EXERCISE INPUTS section start

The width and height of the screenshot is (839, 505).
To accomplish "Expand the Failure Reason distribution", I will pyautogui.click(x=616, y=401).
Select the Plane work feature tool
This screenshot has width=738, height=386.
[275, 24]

EXERCISE INPUTS section end

● **EXERCISE**
Output each of the records exactly as it stands above.

● **TASK ANSWER**
The width and height of the screenshot is (839, 505).
To accomplish "Expand the Failure Reason distribution", I will pyautogui.click(x=616, y=401).
Select the Plane work feature tool
This screenshot has width=738, height=386.
[275, 24]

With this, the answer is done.